No Brasil a gente compara tudo com futebol. Vai passar o Super Bowl na TV, comparam todas as jogadas do football com o futebol de verdade.

O ex-Presidente Lula mesmo já explicou muita coisa fazendo analogias futebolísticas. O que realmente facilita a compreensão de grande parte da população.

Talvez até por isso, cada vez mais, a política está futebolizada.

Atualmente temos dois principais times. Petralhas e Coxinhas, usando os termos favoritos de cada rival.

Eles se vestem de cores diferentes. Um lado de vermelho e outro de amarelo.

Ambos têm torcidas organizadas. Aqueles que até cometem exageros tentando defender o próprio time. Recebendo ordens superiores, ou não. Muitas vezes até esquecem do real motivo da confusão, mas tão lá fazendo o que “devem”.

Se o juiz erra pro adversário, a gente lembra até daquele gol impedido da final do estadual de 47 para formular uma teoria de perseguição. E não aceitamos quem discorda.

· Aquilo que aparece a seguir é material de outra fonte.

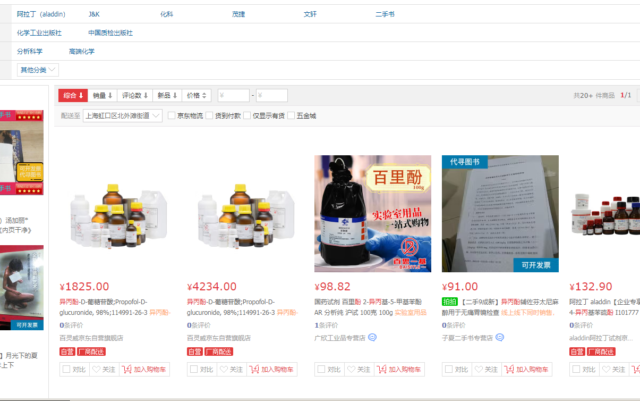
Task: Click heart 关注 icon for ¥1825.00 product
Action: [x=96, y=370]
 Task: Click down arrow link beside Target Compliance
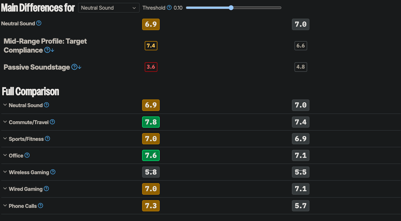[x=52, y=50]
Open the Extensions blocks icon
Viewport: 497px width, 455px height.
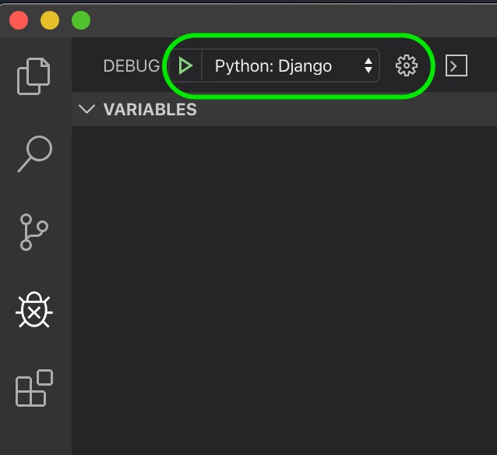point(34,388)
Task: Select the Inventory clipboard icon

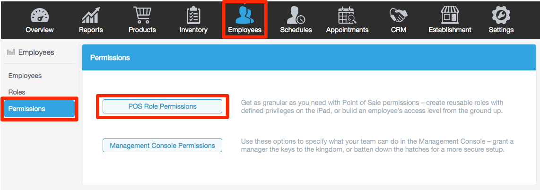Action: [193, 15]
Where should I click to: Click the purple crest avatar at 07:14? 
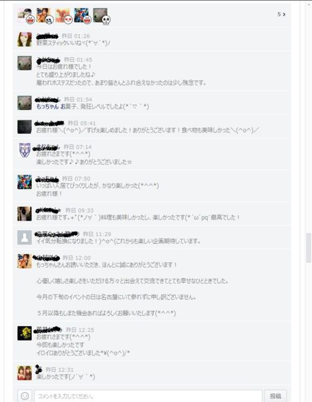pos(24,150)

Mas se ele erra a nosso favor, a gente diz que é assim mesmo, acontece, não tem nada de estranho nisso.

Se no time que torcemos tem um jogador safado, de péssimo caráter, que é conhecido por tudo que faz de errado, não reclamamos se ajudar nosso time a vencer.

Quando alguém fala mal do nosso time, a gente tira satisfação, acha um absurdo, e tem até quem briga por isso. Por mais que os dirigentes nem saibam quem somos nós, e bater em alguém não vá ajudar em nada.

Agora a Esplanada dos Ministérios está dividida em dois. Coxinhas de um lado e Petralhas do outro. Separamos por um cercas, e policiais, bem como se faz em estádios com torcidas rivais.

Para melhorar, o time vencedor vai poder dar uma volta olímpica, na Esplanada, assim que a torcida organizada adversária sair do estádio.

A maior diferença é que na política, quando seu time ganha, não significa que tá tudo bem. Não adianta sair correndo com bandeira e fazer buzinaço. É bem capaz de não mudar muita coisa, ou até mudar pra pior.

No futebol, se você vence com um gol roubado, o outro time perde. Mas na política, quando tem alguém roubando, todo mundo perde.

Se a gente não consegue separar futebol de política, podemos esquecer a votação do impeachment. Organizamos uma pelada na Esplanada. De um lado Coxinhas e do outro Petralhas. Coloca um juiz do Supremo para apitar e quem vencer escolhe o que faz com a presidente.

E, no final, mesmo quem discutisse durante o jogo, ia sair abraçado.